Tahun ini hingga bulan Juni saja, Kementerian Sosial (Kemensos) menemukan daftar penerima bantuan sosial (Bansos) yang seharusnya tidak berhak menerima. Dalam temuan kali ini, terdeteksi adanya 10.249 Keluarga Penerima Manfaat (KPM) penerima bansos sembako/BPNT (bantuan pangan non tunai) yang tak layak menerima Bansos. Angka tersebut bukanlah jumlah yang sedikit. Sebanyak 10.249 rakyat miskin tidak mendapat haknya.
Data tersebut terdeteksi melalui sistem di Ditjen Administrasi Hukum Umum (AHU) Kementerian Hukum dan HAM (Kemenkumham) setelah dilakukan menyesuaikan data penerima bansos oleh Badan Pemeriksa Keuangan (BPK). Diketahui jika diantara nama-nama tersebut justru menempati jabatan direksi dan pejabat tertentu di sejumlah perusahaan.

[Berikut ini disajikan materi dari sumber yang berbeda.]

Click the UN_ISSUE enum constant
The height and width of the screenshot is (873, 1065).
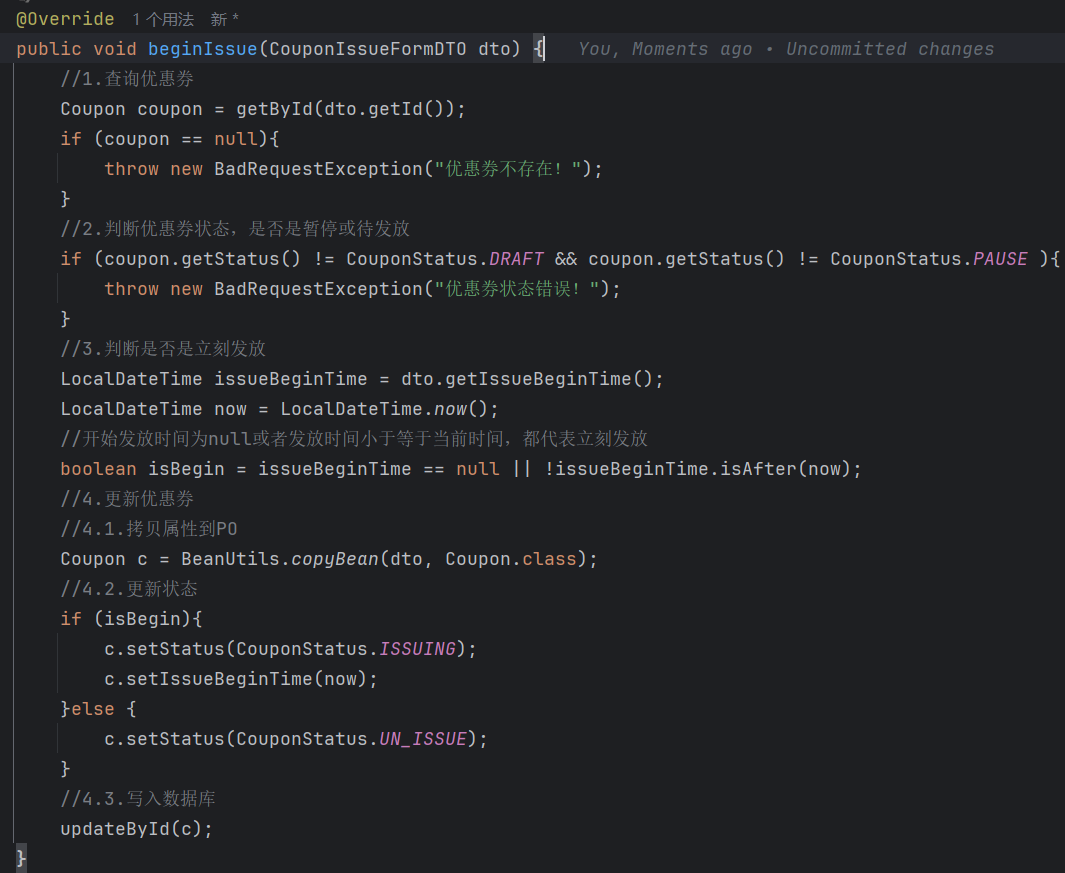pyautogui.click(x=422, y=739)
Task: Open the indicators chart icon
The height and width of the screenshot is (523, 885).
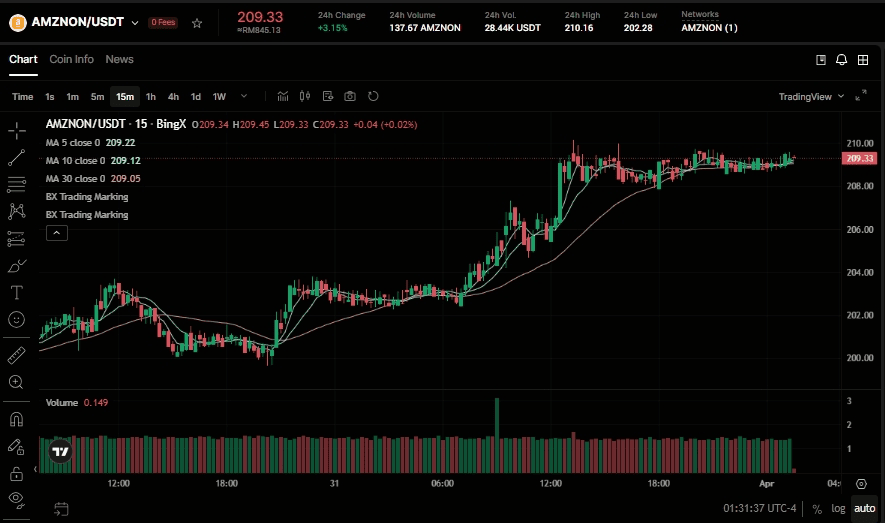Action: (x=283, y=97)
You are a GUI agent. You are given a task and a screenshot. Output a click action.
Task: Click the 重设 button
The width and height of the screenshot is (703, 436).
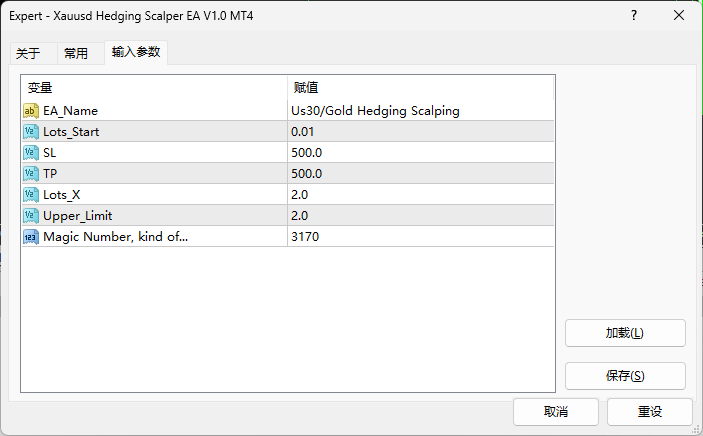[x=649, y=412]
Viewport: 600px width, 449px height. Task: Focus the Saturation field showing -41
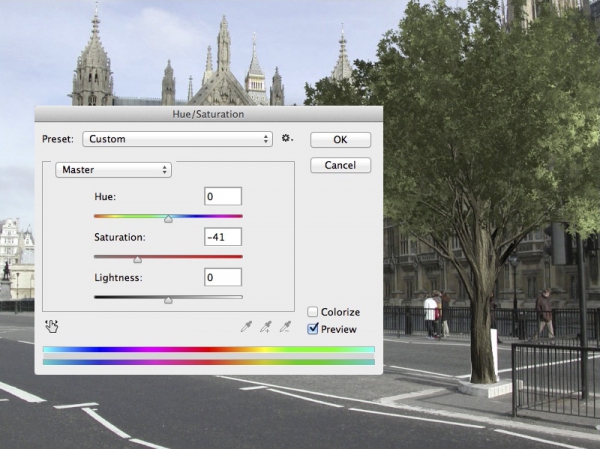click(x=223, y=238)
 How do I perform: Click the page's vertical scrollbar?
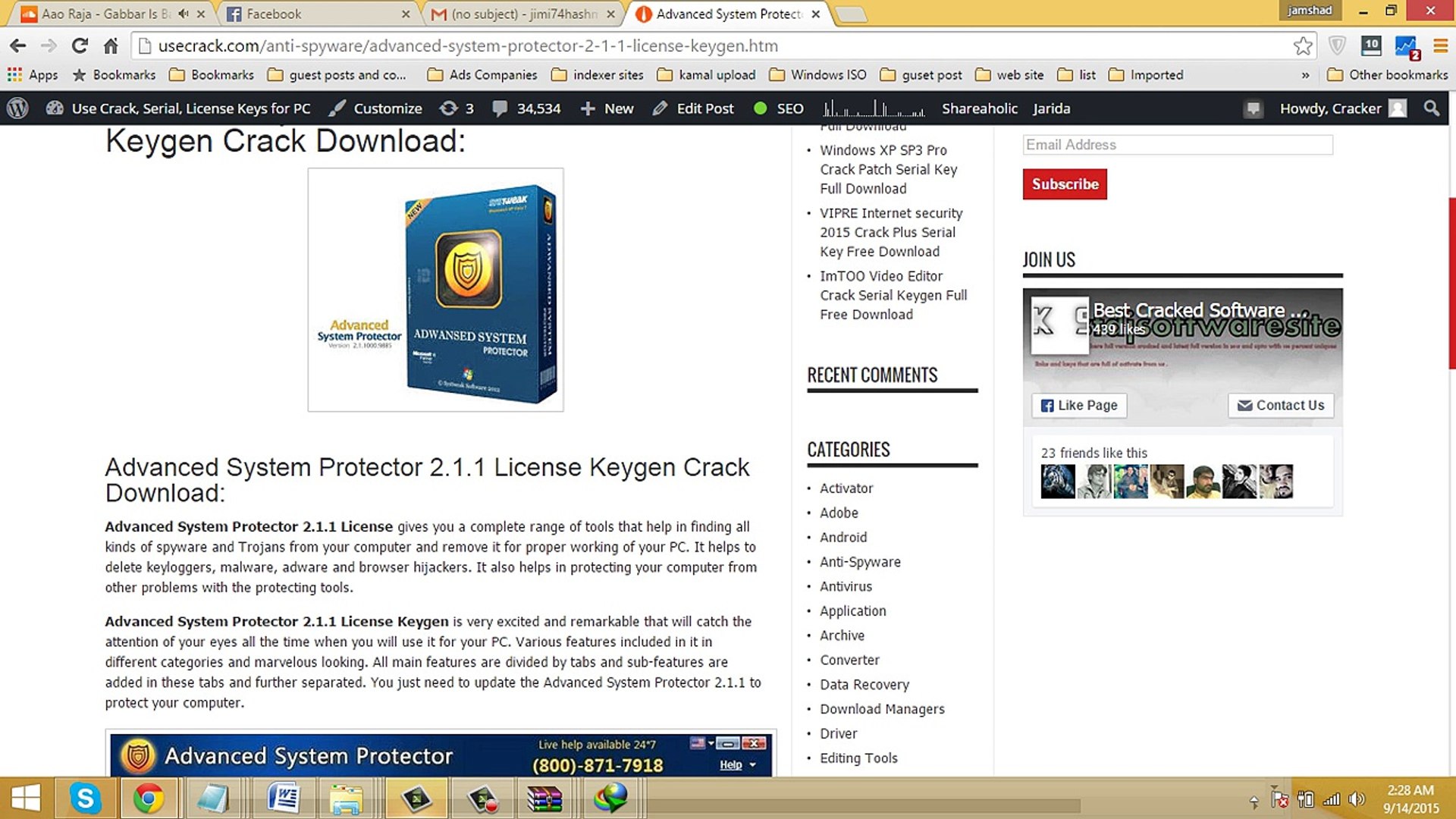coord(1451,282)
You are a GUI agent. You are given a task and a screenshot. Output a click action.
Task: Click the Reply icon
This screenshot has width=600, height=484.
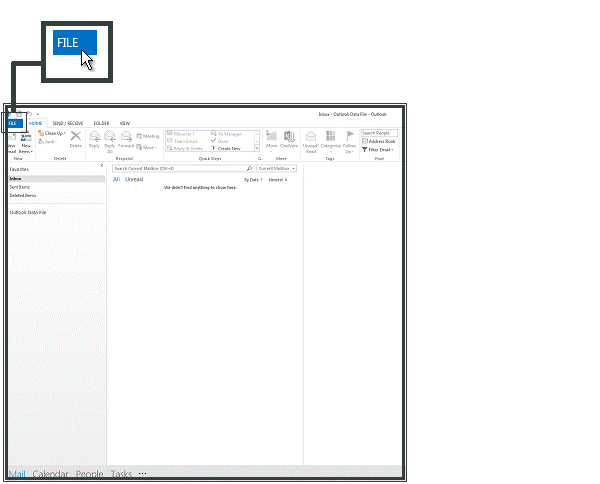tap(94, 138)
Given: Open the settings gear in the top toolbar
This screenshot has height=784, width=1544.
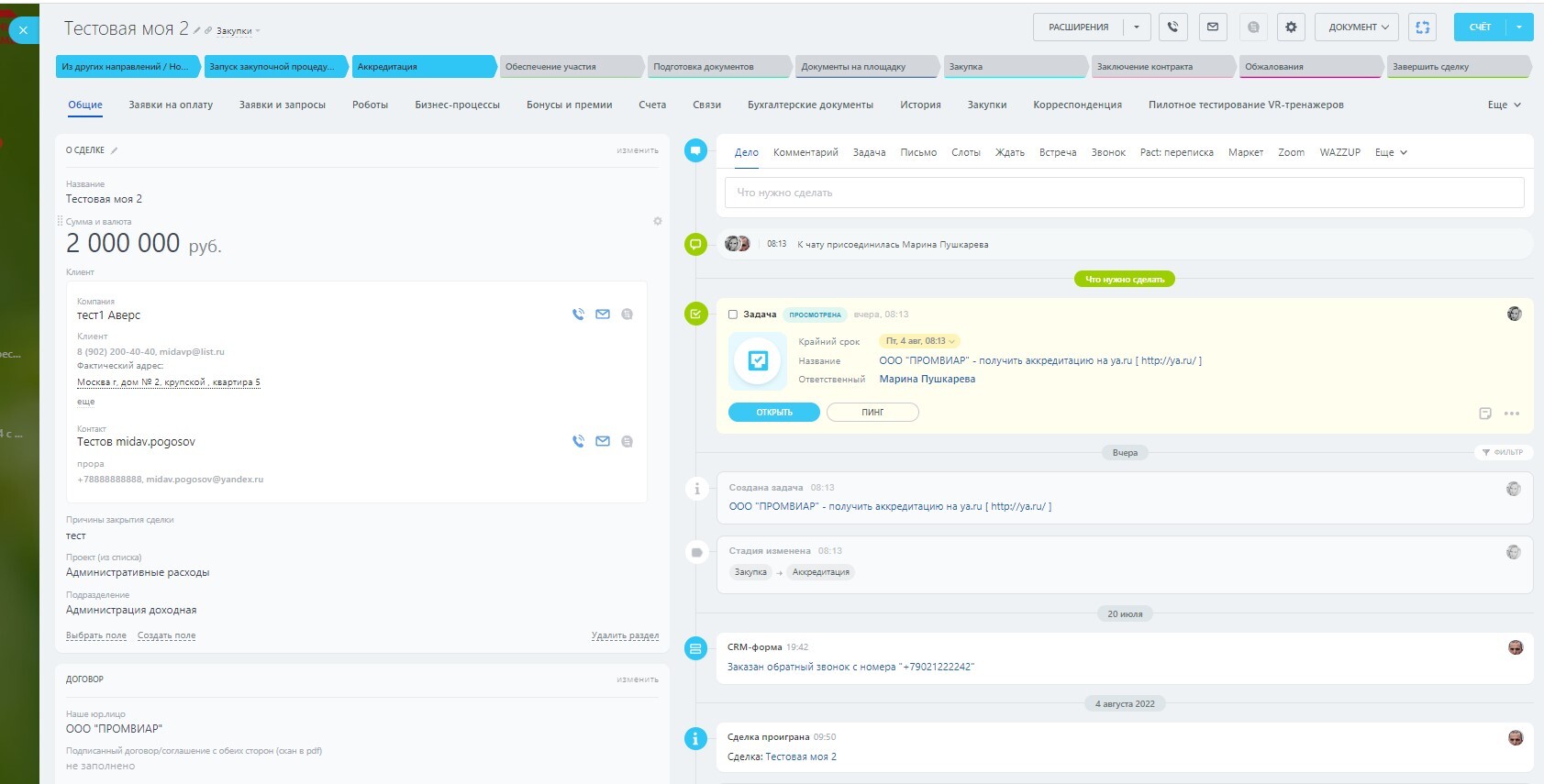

Nama-nama tersebut terdaftar sebagai orang miskin dengan pekerjaan sebagai cleaning service atau buruh, tetapi faktanya mereka tercatat sebagai pejabat atau pengurus dalam sebuah perusahaan. Bagaimana mungkin kekeliruan fatal ini dapat terjadi.
Disinilah pentingnya peran masyarakat dalam mengawasi dan mengontrol pemerintah dalam menjalankan amanat UUD 1945 Pasal 34 ayat (1). Sehingga, siapapun bisa melakukan advokasi bagi kaum Fakir Miskin dan Anak Terlantar.